Bel Trew
The Independent / August 10, 2024
The airstrike on Al-Tabaeen school and mosque, which has reportedly left more than 100 people dead, is yet another escalation in the spiraling conflict.
Less than 24 hours after the US announced it will unlock an additional $3.5bn of military aid to Israel, the scenes of devastation from the latest Israeli strike on Gaza filtered in.
Al-Tabaeen school and mosque, which had been sheltering displaced people, was hit in Gaza City.
Pieces of flesh and pools of blood smear the torched ground of the destroyed building in videos shared from the scene.
The Palestinian Civil Defence in Gaza said that more than 90 people had been killed, including 11 children and six women. The Hamas-run government in the besieged strip said the death toll was closer to 100.
A senior surgeon at Al-Ahli Hospital, which is treating the wounded, told The Independent they had received at least 70 identifiable bodies alone, and 10 completely unidentifiable body parts. “They were in parts, heads, upper limbs – we couldn’t identify them at all,” he said in a voice note.

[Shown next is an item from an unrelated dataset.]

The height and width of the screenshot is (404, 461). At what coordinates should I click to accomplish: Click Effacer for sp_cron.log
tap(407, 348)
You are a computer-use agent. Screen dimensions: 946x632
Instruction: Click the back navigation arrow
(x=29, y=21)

The Israeli military declined to reply directly to a request for comment from The Independent. They pointed to a statement posted on X, formerly Twitter, by the IDF spokesperson Nadav Shoshani. He claimed 20 Hamas and Islamic Jihad militants, including senior commanders, were operating from the school compound, “using it to carry out terrorist attacks”.
“The compound, and the mosque that was struck within it, served as an active Hamas and Islamic Jihad military facility,” he added, doubting the death toll communicated by the authorities in Gaza.

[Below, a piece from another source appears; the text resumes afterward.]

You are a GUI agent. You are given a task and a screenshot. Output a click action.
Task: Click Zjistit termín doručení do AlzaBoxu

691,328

But those on the ground in the tiny strip told me the area was crammed with over 300 desperate displaced families, and that women and children were among the dead.

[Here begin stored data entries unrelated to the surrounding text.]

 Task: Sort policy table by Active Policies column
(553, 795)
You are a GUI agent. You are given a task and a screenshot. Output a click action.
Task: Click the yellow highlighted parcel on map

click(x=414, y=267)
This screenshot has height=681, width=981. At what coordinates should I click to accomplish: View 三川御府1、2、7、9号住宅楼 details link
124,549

And there have been multiple instances where schools sheltering displaced people have been hit by Israeli strikes in the past. Negotiators involved in truce talks have told me repeatedly that every time there is a major strike on civilians, it piles immense pressure on the ceasefire negotiations – which were supposed to start again in just five days.
Israel denies it is deliberately targeting civilian infrastructure or committing crimes in its devastating war in Gaza, which was triggered by Hamas’s bloody 7 October attacks when more than 1,000 people were killed and over 250 taken hostage, according to Israeli counts.
But the European Union’s foreign policy chief, Josep Borrell Fontelles, said on Saturday that, alongside Al-Tabaeen, at least 10 schools have been targeted in the last few weeks, adding there is “no justification for these massacres”.
“We are dismayed by the overall death toll. Over 40,000 Palestinians have been killed since the beginning of the war,” he added on X.
In fact, in the last seven days alone Israel has attacked seven schools sheltering displaced civilians – which is one a day – according to Action for Humanity. (The Independent contacted the Israeli military for comment but is yet to receive a reply.)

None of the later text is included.